Liz Lefroy, I Parcel Up

In our corner of southeast England, we were treated last week to a spectacular display of nacreous clouds. I had occasionally observed nacreous clouds during the years I lived in Aberdeen in Scotland, but this was the first time I’ve seen them so far south. Their iridescence provided a glow of joy in what has been a bleak time.

Clouds often feature in my poetry. My first poem, composed when I was five, was about sunrise and clouds.

Quietly dawns the day
golden sun arising
copper clouds are scattered
over the horizon.

The night skies of my childhood were full of wonders: the Milky Way, like a vast river of lights against the darkness; the moon, home to Kalulu the African hare; the glittering Southern Cross; fireflies flickering among the reeds by the dam at the bottom of the hill where we lived; comet Ikeya-Seki, its long, shimmering tail spangled with stars. 

Marian Christie, Of Sky and Earth and Other Things

I read this article in The Washington Post about trees and what their rings tell us about the changing climate. I love the term “latewood,” a term I hadn’t known before today. I started thinking about my own bones, and what they might tell a researcher. I created some lines that might become a poem. Later today, on my neighborhood walk through the church camp Lutheridge, I will look at trees differently, with a new sense of wonder.

Kristin Berkey-Abbott, Tasks on the Shortest Day: Grocery Stores, Sermon Writing, and Wonder

winter sunshine
on the toppled gravestones
the weight of the past

Jim Young [no title]

Found this little ‘worry worm’ on my walk yesterday, but left it as I though maybe a child might be out with parents today and that they should have it. However, it was still there when I went out today, late afternoon and turning dark, so I brought it home. I’m telling myself how fortunate I am in my own life – I don’t have any major worries, nothing that keeps me awake at night. I do fret about not having done enough though, whether it’s reading, writing or playing the guitar. So, maybe the worry worm will be my talisman as we head into 2024. Happy New Year to everyone. May your worries be less of a burden with the worry worm. And thank you to the kind and generous person who crocheted it.

Julie Mellor, Crochet kindness …

When I said I believed in lightness, 
I wasn’t kidding.  Over and over, I return –
not to escapism or fantasy or ostrich necks–
but to dissolving solidity, breaking up the world’s fixity.  

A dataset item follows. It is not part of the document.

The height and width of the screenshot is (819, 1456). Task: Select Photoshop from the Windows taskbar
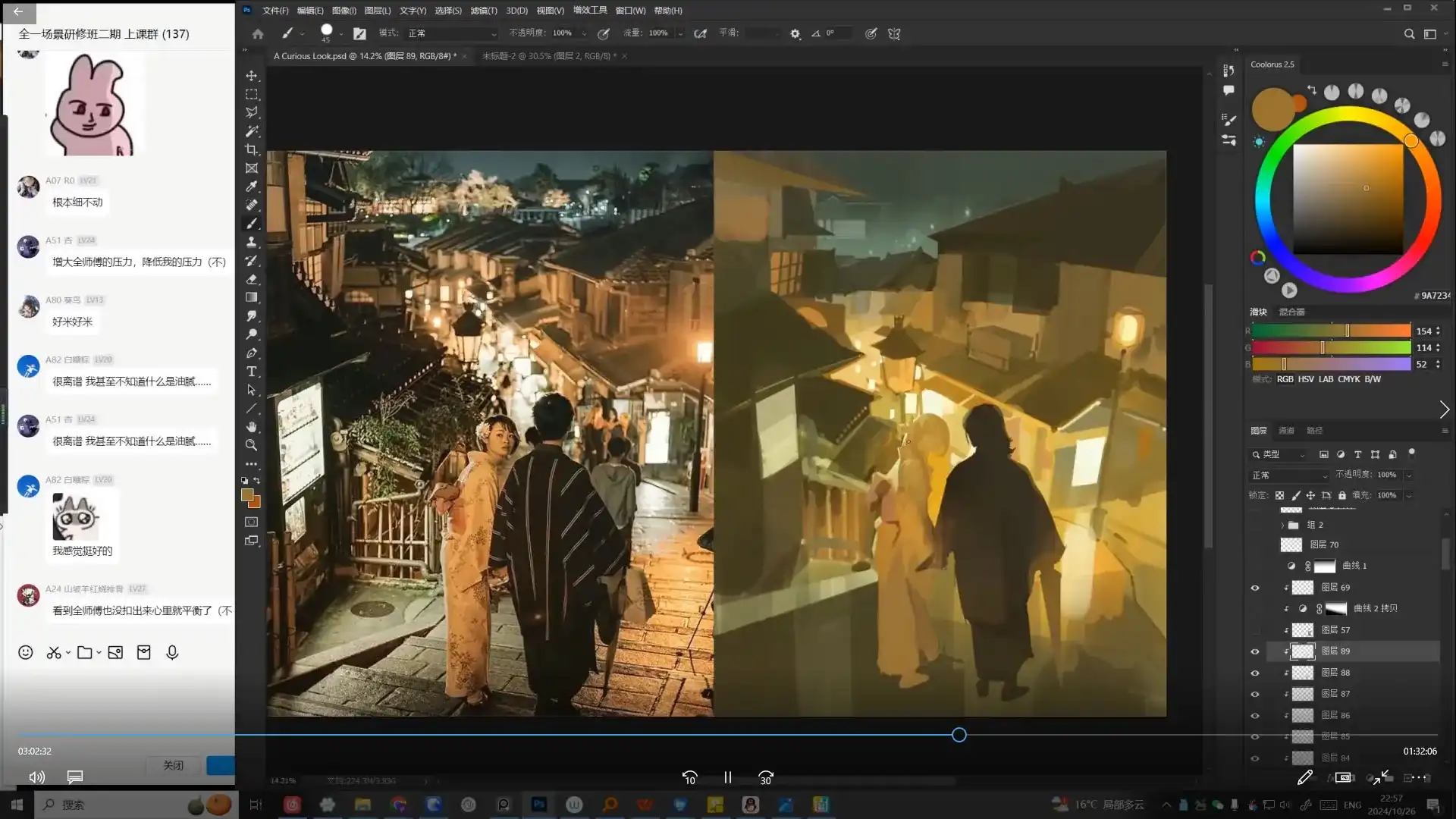coord(539,805)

My holidays – as if a wild angel came reeling 
from the wings and slammed into despair – 
as simple as reckless laughter, unplanned, unbidden
or a piece of hot bread with butter and a shard of salt. 

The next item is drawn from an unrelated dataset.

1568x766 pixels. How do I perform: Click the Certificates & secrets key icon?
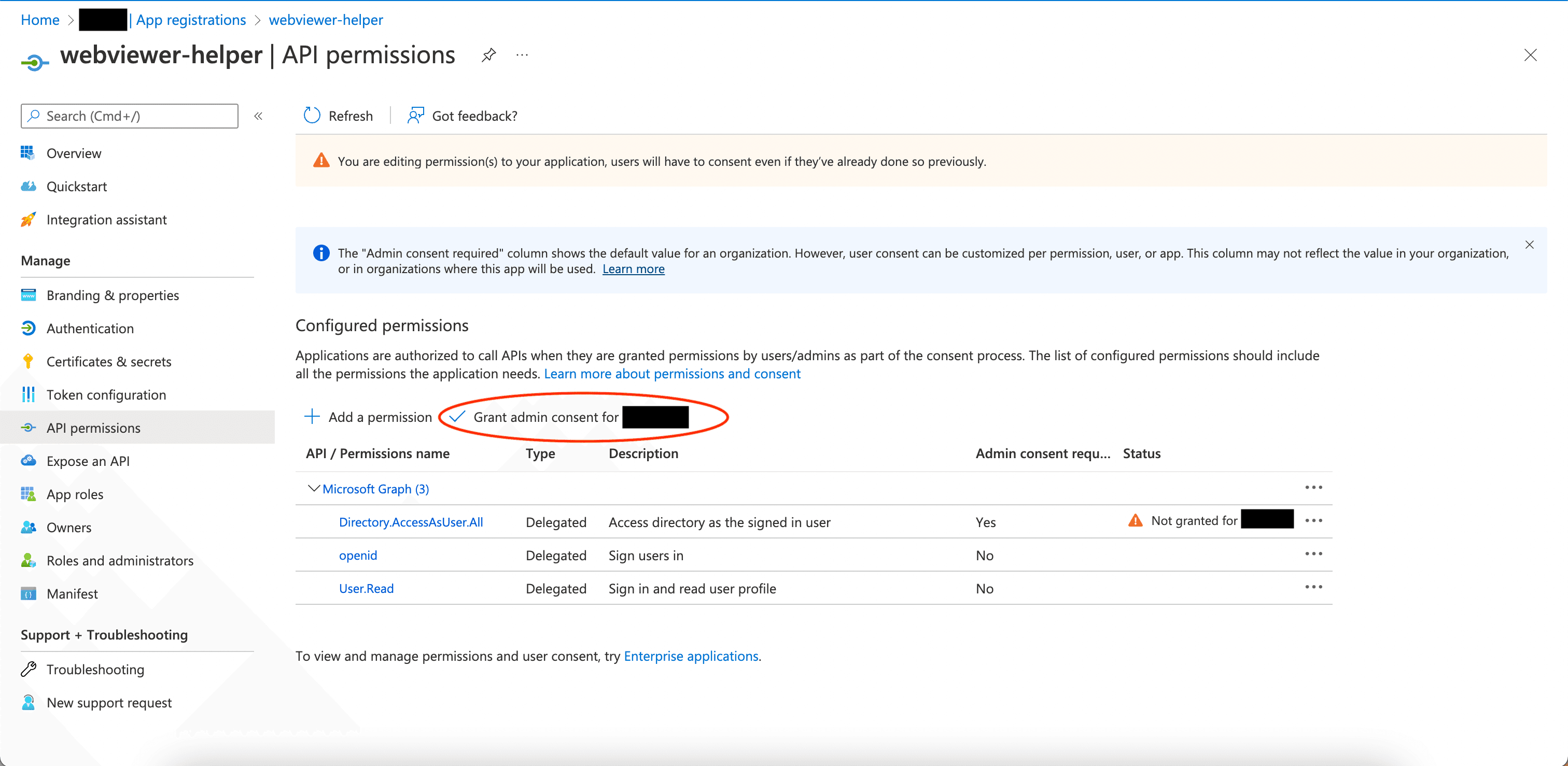click(28, 361)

Jill Pearlman, Memo for the Next Year

To the activists fighting for environmental and human rights. War vets and animal vets. All the harbingers of light with sunflower minds, the hope-challenged folks with deeply scarred lives. To the dreamers and climate change believers. Bookworms, grocery baggers, artists, and poetry addicts. The sick and infirm, the healthy and holy. Those who can dance on the head of a pin and those who can bench press the weight of the world. To every one of you, I wish you a happy and healthy 2024!

Rich Ferguson, 01/01/2024

And the clay? This clay that is the stuff with which she has formed this life? Has she worked well enough with what she was given?

The teachers at the pottery class would say sometimes, “Looks like the clay just doesn’t want to do that,” if it seemed to push back stubbornly against what hands were asking it to do, or if it kept cracking against such working. Clay, apparently, has its own ideas. I’ve heard myself say similar things about a poem in process: “it seems to want to be about something else entirely.” As if the raw material of the made thing must be respected, has its own inclinations.

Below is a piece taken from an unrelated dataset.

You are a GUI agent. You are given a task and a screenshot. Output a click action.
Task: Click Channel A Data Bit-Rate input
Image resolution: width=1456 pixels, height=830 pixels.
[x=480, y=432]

I hope in my work with words I’m entering deeply the questions my words are asking. I hope in my work I see and listen closely enough that the questions the words are asking are not just mine but yours too. I hope the bowl holds firm through the fire so as to carry its soup later, whether I know it or not, whether I sip from it or you do. And may the work of your own hands be beautiful with your questions.